La biografia amorosa è qui solo poetica, immaginaria.

Anche la più famosa delle composizioni digiacomiane di questo periodo, A Marechiaro, la serenata a mare, musicata nel 1886 da Francesco Paolo Tosti, ha un’origine letteraria e forse addirittura erudita. “Marechiaro da mare planum. Vedi La Promenade a Mergellina di Lancellotti”, annoterà molti anni dopo sul taccuino di un’amica inglese lo stesso poeta con pedanteria un po’ snob, da fanatico di toponomastica.

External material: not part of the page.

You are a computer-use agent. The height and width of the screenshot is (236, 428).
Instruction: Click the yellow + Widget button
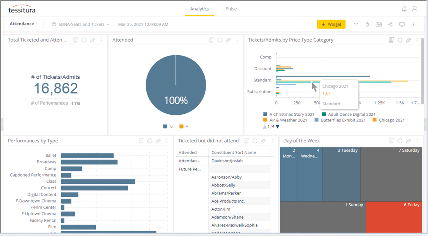[331, 24]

Prima di allora, Di Giacomo aveva riconosciuto quell’insenatura di Posillipo solo come meta celebrata da settecentesche guide della città e come scena di un’opera buffa di Francesco Cerlone.

E Benedetto Croce scrisse su Di Giacomo, in un saggio del 1903, che lo consacrò scrittore d’importanza nazionale.

Nel 1907 il filosofo curò con Francesco Gaeta, la prima raccolta delle sue poesie notando: “Il Di Giacomo ha il senso del misterioso, del morto, dello sbiadito; vede figure e assiste a casi che non appartengono alla vita della percezione immediata, ma a quella della percezione, del sogno, dell’incubo”.

Amore e gelosia, il logoro binomio delle canzoni amorose, era anche la realtà psicologica dello scrittore, che si autodefiniva nevrotico.

Una figura, quella del nostro, che, vivendo nei primi decenni del Novecento, sembra aprirsi, più degli altri tre poeti analizzati nel saggio, alla modernità, che si manifestava anche nelle innovazioni tecnologiche.

A mio giudizio, la poesia dialettale italiana, prodotta tra il Settecento e l’Ottocento, spesso rimossa e relegata al silenzio, ma sempre vitale, ritrova, in Lo scrigno del dialetto, una sua rivalutazione e riattualizzazione; tali elementi si notano sia a livello metodologico, che deontologico, realizzando il loro compimento, grazie alla grande acribia dell’autore.

Il testo mette in luce gli aspetti fondamentali di questa esperienza, inquadrando i poeti con accuratezza e analisi profonda, nei contesti storici e culturali nei quale hanno svolto la loro attività.

Molto interessante la parte introduttiva, intitolata Quattro classici del dialetto.

In essa lo studioso, secondo la cifra distintiva, che caratterizza il saggio nella sua globalità, compie un’indagine profonda dell’uso del vernacolo in poesia come fenomeno.

L’autore riesce a fare rivivere nelle sue pagine le poetiche di quattro importanti poeti; tali nomi potrebbero sicuramente rientrare, per l’alta qualità della propria opera, anche nelle antologie scolastiche, nelle quali la poesia, in generale, è quasi sempre penalizzata.

I vari dialetti, usati dai versificatori, divengono veri e propri linguaggi, assumendone la dignità e la complessità; questo è messo bene in evidenza, nell’indagare un settore poco praticato dalla critica contemporanea e che meriterebbe un’attenzione maggiore.

Alla storia della letteratura del nostro Paese, non appartiene solo la poesia scritta in lingua italiana, ma anche quella che trova la sua realizzazione nei vari vernacoli.